“Connecting the Dots”: October 2024
On this month’s edition of Connecting the Dots (October 2024):
“Asheville Was Called a Climate Haven. Then Hurricane Helene Came“. The Washington Post has the story here; an excerpt:
“…In some areas of western North Carolina, four to five months of rain fell in less than three days. More than 40 people have died in Buncombe County, where Asheville is the county seat, as homes, businesses, roads and livelihoods were swept away in the rising waters of Hurricane Helene. The floods illuminate two truths about a world transformed by global warming, experts say. It is unlikely that any places will be truly safe from climate change — and even high-elevation, inland areas are vulnerable to drowning in a world where planetary warming is fueling heavier rains...”
“North Carolina Was Set Up for Disaster“. Why was Hurricane Helene so destructive, so far inland away from the water? Here’s an excerpt of a post at The Atlantic:
“…Helene bore some of the hallmarks of a hurricane in a too-warm world, such as rapid intensification. The hurricane drew fuel from abnormally warm waters in the Gulf of Mexico, which likely helped extend the storm’s life. A study examining hurricanes that made landfall between 1967 and 2018, for example, found that modern-day hurricanes extend farther inland because they contain more moisture collected during their journey over warmer seas. Hurricanes are now decaying at a slower rate after traveling inland. As some powerful hurricanes are known to do, Helene generated wet weather in North Carolina that arrived far ahead of the main system. This particular storm front delivered enough rain to prompt a rare advisory from the National Oceanic and Atmospheric Administration about flood risk in urban areas including parts of the southern Appalachians…”
New research suggests that the long-term death toll from tropical cyclones is much higher than previously thought:
“The Hidden Toll Taken by Tropical Storms“: The Verge has the entire post here.

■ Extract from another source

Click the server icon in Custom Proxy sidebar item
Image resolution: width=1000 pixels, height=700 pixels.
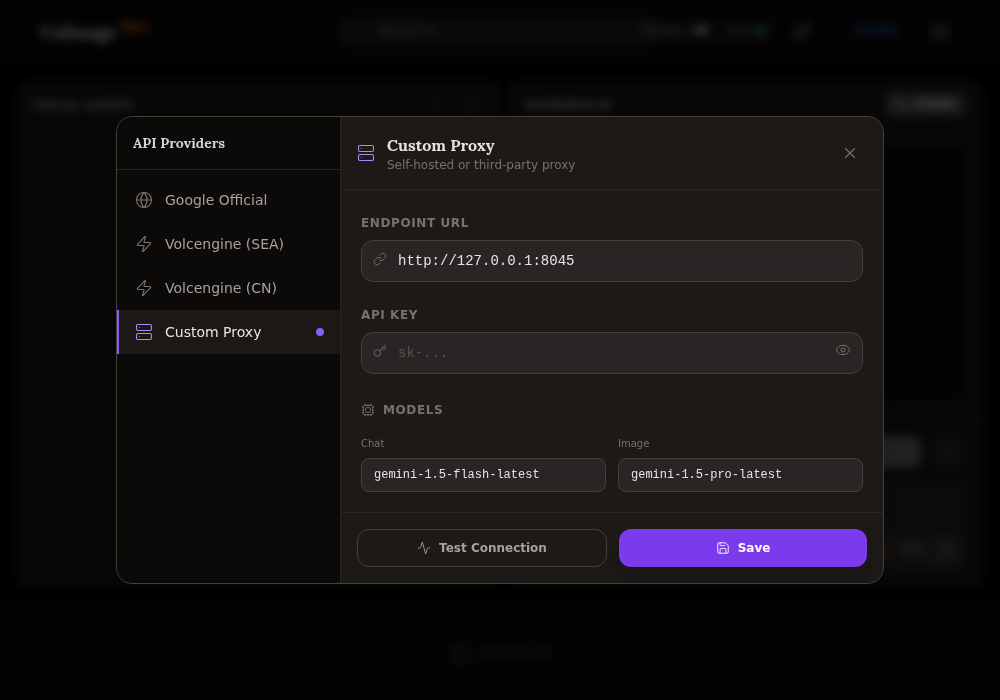[144, 332]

“Tropical storms take many more lives than officially recorded, according to a sobering study published today in the journal Nature.It comes as people across the Southeastern US scramble to find loved ones in the wreckage of Hurricane Helene. The average tropical storm or hurricane leads to the early deaths of between 7,170 and 11,430 people, the researchers estimate. That’s astronomically higher than the average of 24 direct deaths per storm documented in government records spanning more than half a century. “We were quite stunned. So, if folks are surprised by these results, you know, we were right there, too,” says Rachel Young, a coauthor of the study who is an environmental economist and postdoctoral fellow at the University of California, Berkeley…”
Has climate migration already begun? Some people living in Hurricane Alley appear to be having second thoughts. A story at DNYUZ.com caught my eye; here’s an excerpt:
“Living near the gleaming expanse of Tampa Bay in Florida used to require a certain calculus: Fear the Big One, a powerful hurricane that would tear into the densely populated region and drown people and property. But also rest assured that most Gulf of Mexico storms are near-misses — one has not directly hit Tampa since 1921 — and keep enjoying life on the coast. Lately, though, the calculus has changed. A rash of Gulf storms in recent years, culminating with Hurricane Helene on Thursday, has given way to a new reality for the booming region’s residents: Hurricanes that remain hundreds of miles away are likely to wreak havoc on the Tampa Bay region, as are smaller storms...”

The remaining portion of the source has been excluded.